Create a space in order to cope with the stages of grief
Published 27/03/2014 | 02:30
In the weeks since appearing on The Saturday Night Show with Brendan O'Connor on RTÉ and Ireland AM on TV3, I've received a huge amount of feedback from people asking about how to apply The Green Platform tools to different life-challenging situations. Believe it or not, bereavement was high on the list.
"Just saw part of your interview on Ireland AM. I wonder how does the power of positive thinking apply to someone who has suffered bereavement. I lost my husband almost a year ago and I find it hard to be positive and see that White Space. I know it's early days but as time goes on the pain never seems to ease."
The experts tell us that we never get over a major bereavement. We just learn to live the best we can with it. To live well with bereavement we need to choose to live on the positive Green Platform.
Grief happens in instalments. Just when we think we're over it, and we're 'better', along comes another 'grief instalment'. If the relationship wasn't so good the grieving wouldn't be so bad.
The stages of grief are shock, anger, guilt, denial, depression and then a new acceptance. Following a death, bereaved people often find it hard to take care of day-to-day tasks. Energy levels may be low. Bereaved people are likely to have some days when they feel they are doing quite well and others when they may feel overwhelmed by their loss.
The key is to have a Green Platform recovery routine. There are four steps.
Step 1: You feel the feelings of sadness and loss fully. You acknowledge and honour your human situation. You are emotionally honest. You don't pour positive Green Platform talk over human suffering.
Step 2: You have a White Space. In this space you choose your response. You are not responsible because someone dear to you dies. But you are for your own response. You can, in fact, feel the feeling fully and still choose your response.
Step 3: You can choose The Red Platform. Many times this appears in our lives as an automatic reaction. This is the negative reactive platform of despair. Or you can choose The Green Platform. This is the positive, proactive platform of peace, joy, happiness, creativity, innovation, trust, hope, daily exercise, meditation, compassion, care, justice, unconditional love and action.
Step 4: The outcome. The consequence. Your quality of life will ultimately depend on which platform you decide to choose. Green Platform: hope and joy. Red Platform: misery and sadness. In that White Space between stimulus and response you always have a choice. Every moment of every minute.
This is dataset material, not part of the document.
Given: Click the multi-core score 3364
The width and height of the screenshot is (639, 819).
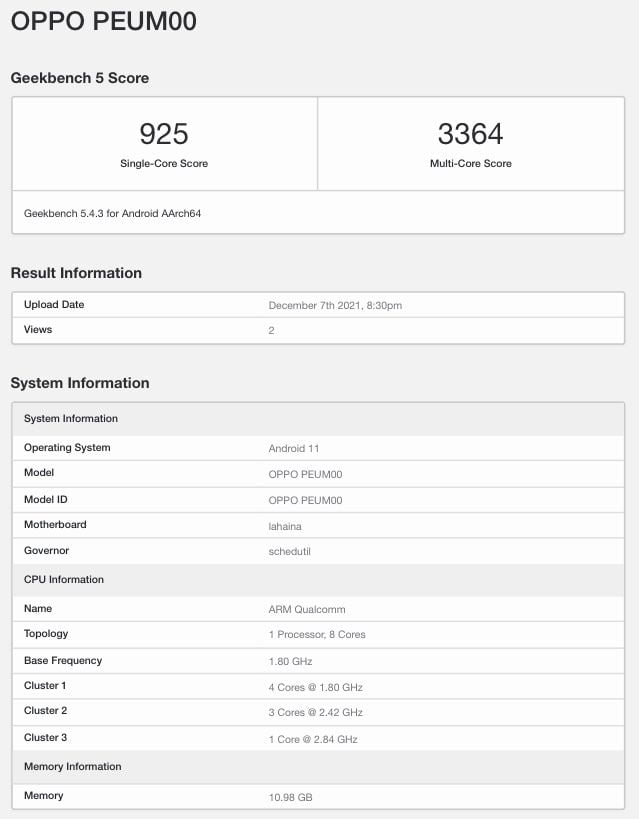Looking at the screenshot, I should 470,134.
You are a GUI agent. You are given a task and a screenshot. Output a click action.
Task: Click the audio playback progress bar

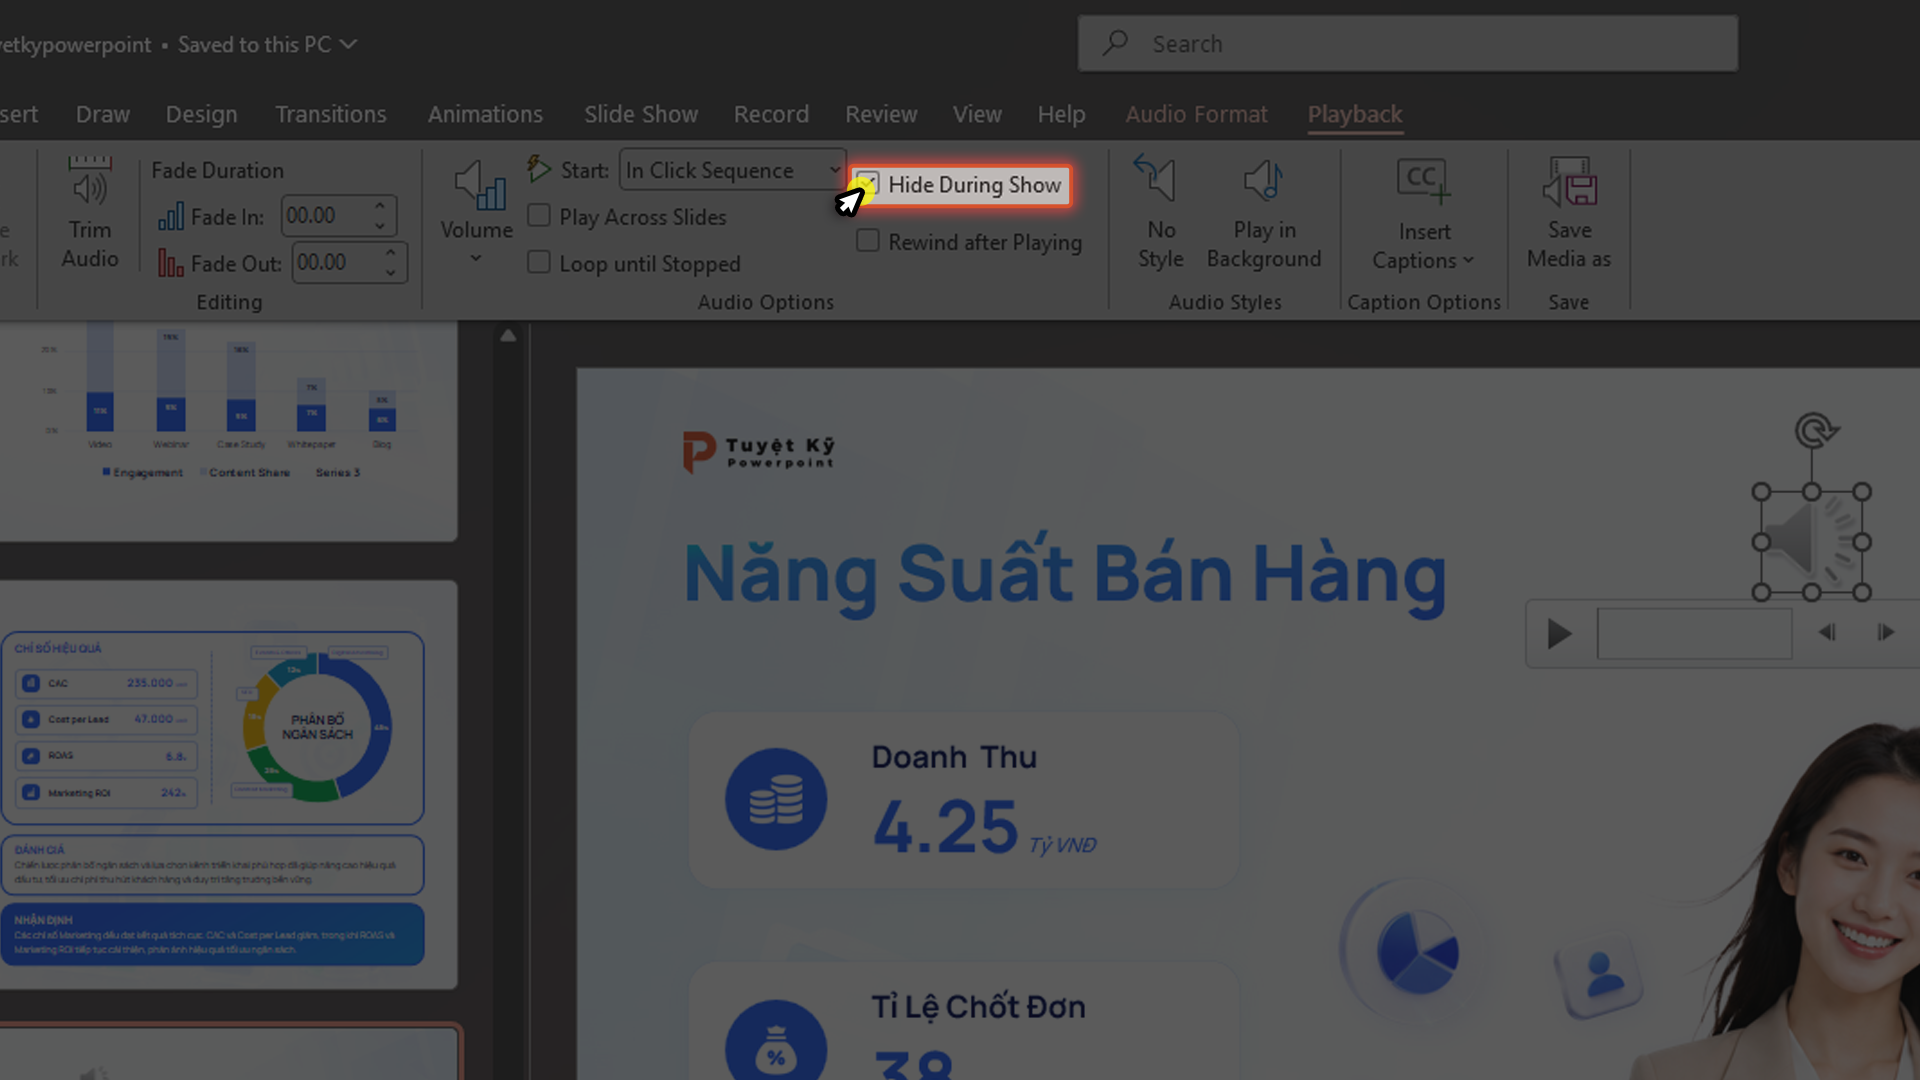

When in grief we often stop doing the ordinary things that made us feel good like meeting friends and taking exercise. We often say, "when I feel better about myself, I'll go for a walk." Go for a walk, a swim, or a bit of aqua aerobics and you'll feel better about yourself. But don't leave it to chance. Build it into your routine and make it a habit. Don't think about it. Don't talk to yourself about it. Just get up, get out and do it.
When we are faced with a situation we can't change, we are challenged to change ourselves. This is where your running, cycling or general exercise can be a real help. The nature around you will play a major role in helping you cope and then change to your new circumstances.
Your own Green Platform recovery routine can be that run by the lake, that cycle up the mountains or a walk.